Redis caching is a strong fit when:

  • Read-heavy workloads. Your app reads the same data far more often than it writes. Product catalogs, configuration data, user profiles, search results, dashboard metrics.
  • Expensive queries. Aggregations, multi-table JOINs, full-text search, or any query that consistently takes more than 50ms.
  • Tolerance for slightly stale data. If showing data that is up to 60 seconds old is acceptable, caching works well. Most content-oriented applications fall into this category.
  • High concurrency. 1,000 users requesting the same product page should not generate 1,000 identical database queries. One query, one cache entry, 999 cache hits.
  • Predictable access patterns. A small set of “hot” data is requested frequently. The Pareto principle applies: 20% of your data serves 80% of your requests. Caching that 20% has outsized impact.

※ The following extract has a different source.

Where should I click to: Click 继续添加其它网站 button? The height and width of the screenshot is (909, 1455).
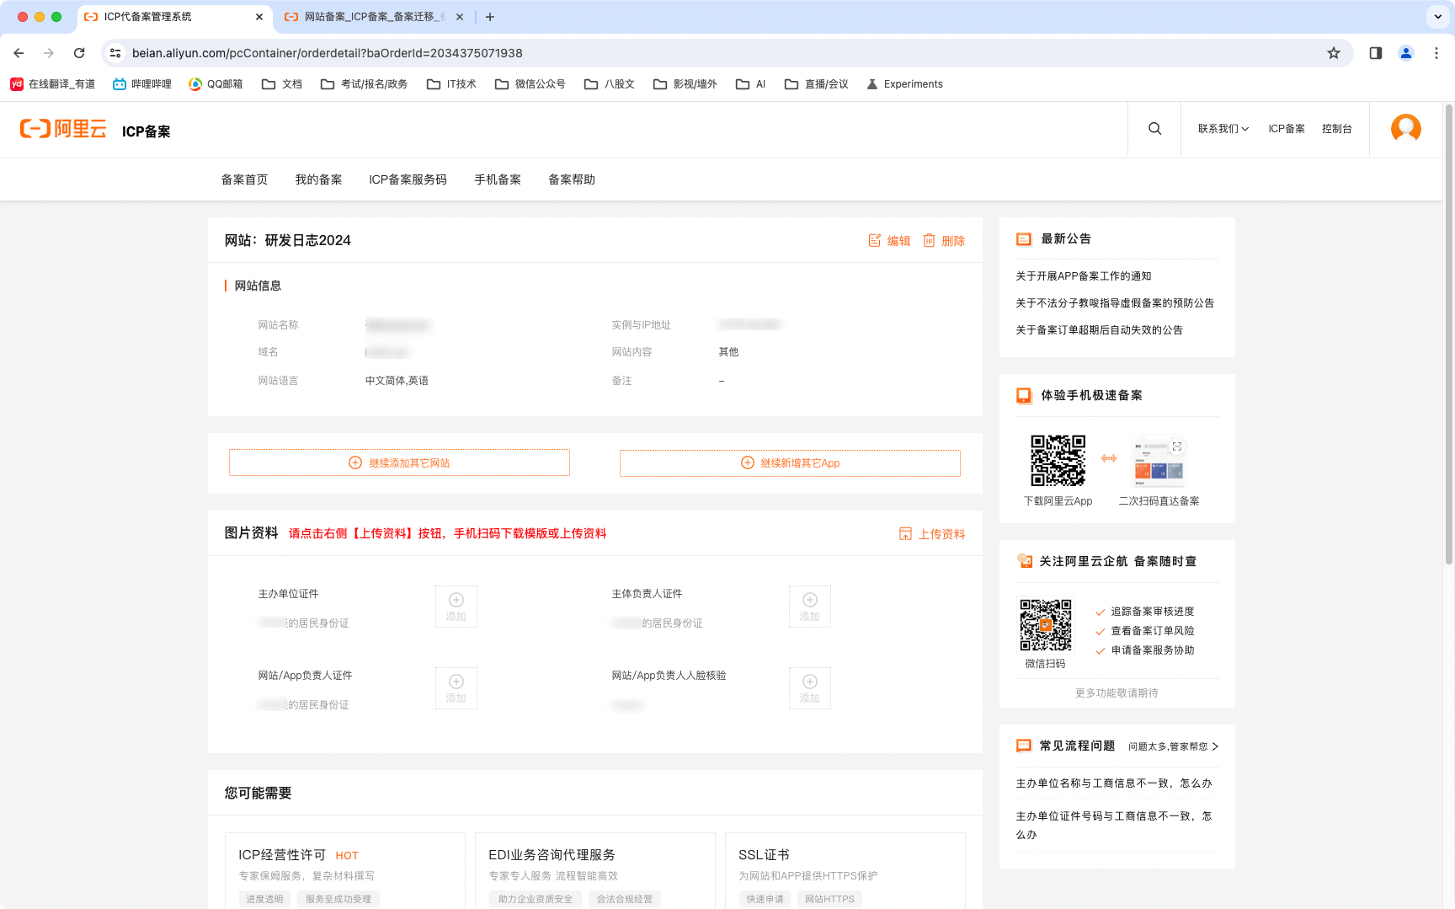click(x=399, y=463)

Redis caching is the wrong tool when:

  • Data must be real-time. Financial transactions, inventory counts during flash sales, live bidding systems, or anything where stale data causes business problems. A 60-second TTL means a user could see a price that changed a minute ago. For a product catalog, that is fine. For a stock trading platform, it is not.
  • Write-heavy workloads. If the underlying data changes on every request, the cache invalidates constantly and provides no benefit. You pay the cost of writing to both the database and Redis without getting cache hits.
  • Every request is unique. If each request produces unique results (highly personalized feeds with no overlap between users, one-time report generation), there is nothing to cache. Every request is a miss.
  • Data is too large to fit in memory. Redis stores everything in RAM. If your working set is 100GB, you need 100GB of RAM for Redis. At some point, the cost of memory exceeds the cost of just scaling your database.
  • You need strong consistency. Cache-aside is eventually consistent by design. Between a database write and the cache TTL expiry, the cache serves stale data. If your application requires read-after-write consistency, you need a write-through or write-behind pattern, which adds significant complexity.
  • The queries are already fast. If your queries return in under 5ms, adding a cache layer introduces complexity (another service to monitor, another failure mode, cache invalidation logic) for marginal performance gain. Measure first, cache second.